August 01, 2013

she is becoming...

I asked her to send me a picture of herself... after a few weeks of us being just three, I was starting to miss her face.  When it came through I was motivated enough to figure out how to capture a screen shot on my phone... I wanted to keep her close

 
As May melted into June, we hardly texted, and spoke less.  It was me, trying to give her the space she has needed... and she, blossoming into who she is supposed to be.  My heart did not ache for her as so many had predicted, but that was okay... I am pretty sure we both knew we needed the distance. 
As the Disney celebration approached, I hoped and prayed she would be able to join us... and when the news was yes, my excitement started growing.  We chatted that week... about what she should bring, what she needed from home, and all the logistics of getting her where she needed to be, and it was good.  Her voice was only joyful, and confirmed my no news is good news theory!   My heart was soft and the aching was beginning to set in... and I wondered about the girl, the woman, I would see.

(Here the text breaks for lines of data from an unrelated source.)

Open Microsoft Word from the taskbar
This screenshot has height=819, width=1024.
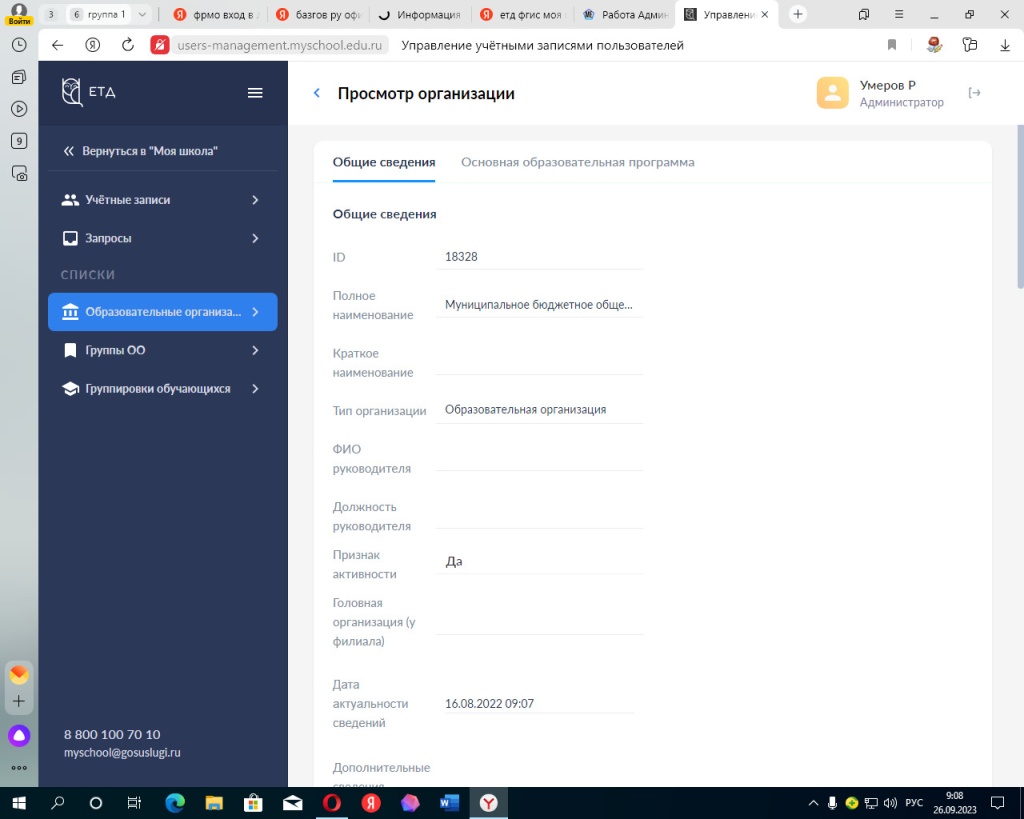[449, 802]
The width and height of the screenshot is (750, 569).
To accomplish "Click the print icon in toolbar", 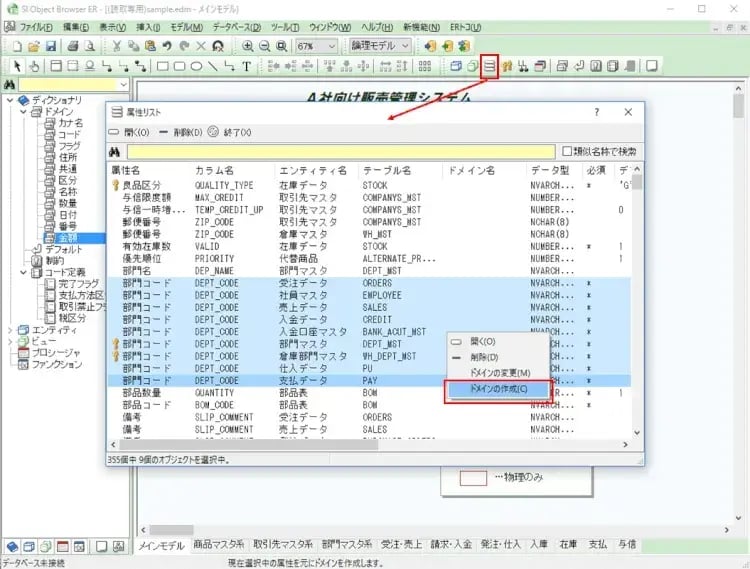I will point(74,46).
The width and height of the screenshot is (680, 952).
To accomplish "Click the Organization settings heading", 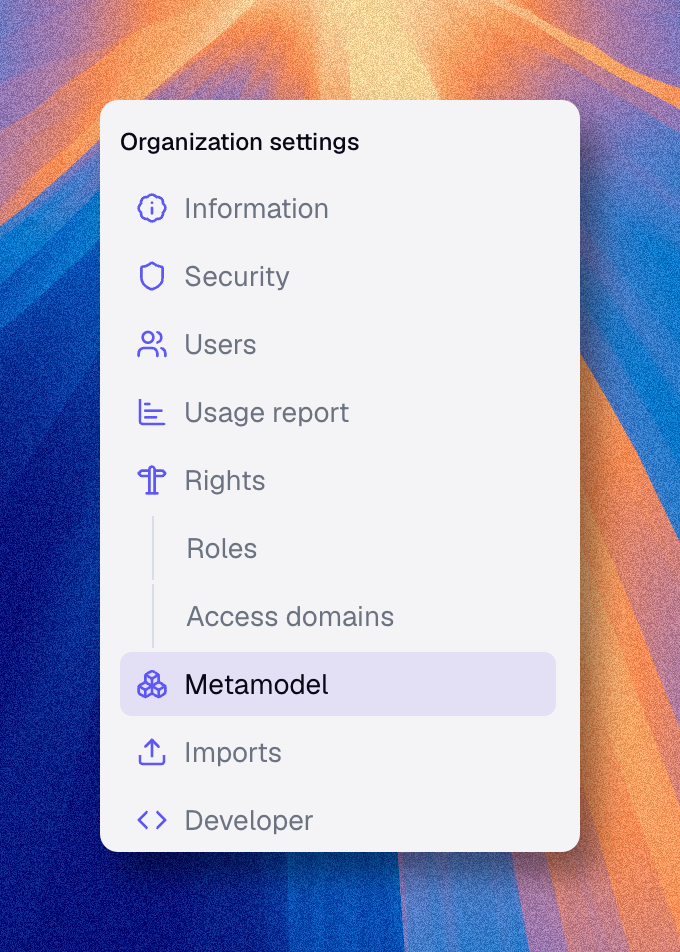I will 240,142.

Eric took the day to drive out, pick her up and bring her to Disney.  When I put my arms around her, I felt love and joy and completeness.  She looked like my same Laura... but within her eyes I could see... she was more.   He leaned into me and whispered she talked the entire ride!  Two hours.  If she has something to say, it is usually me who hears the story, and so for her Daddy to have the first shot at hearing a six week recap was... a gift.  A stunning, unexpected gift.  And when she told her tales, her entire being was alive with light, and my heart melted all over again. 


The semester is coming to a close... finals are next week and as she is studying like crazy, I'm praying.  One result could make or break her lab grade, but I don't think it could break her.  She has loved, loved, this semester and all that she has had the opportunity to learn!  I hear a confidence and a joy in her voice that comes from deep within... and I am in awe of her.  It takes such courage to go and be and do... a courage I'm not sure I have ever possessed.  So I pray {and pray, and pray}, and hand it over to God.  He already knows just what she needs, and has been providing it with every breath... I am oh-so-sure He will not stop now... not ever.
 
...be strong in the Lord and never give up hope,
you're gonna do great things
I already know God's got his hand on you...
lyrics... the words i would say by sidewalk prophets
 
Photobucket

3 comments :

Southern Gal said...

This made me so happy. You are allowing her to become all He intended for her. You're a good mama. I know I've told you that before. It's true.

Mindy said...

This post is all kinds of beautiful!

Busy Bee Suz said...

I love this update.....I'm so happy that she is enjoying school and becoming HER. We knew she could do it with ease. So, does she come home after the semester is over for a break?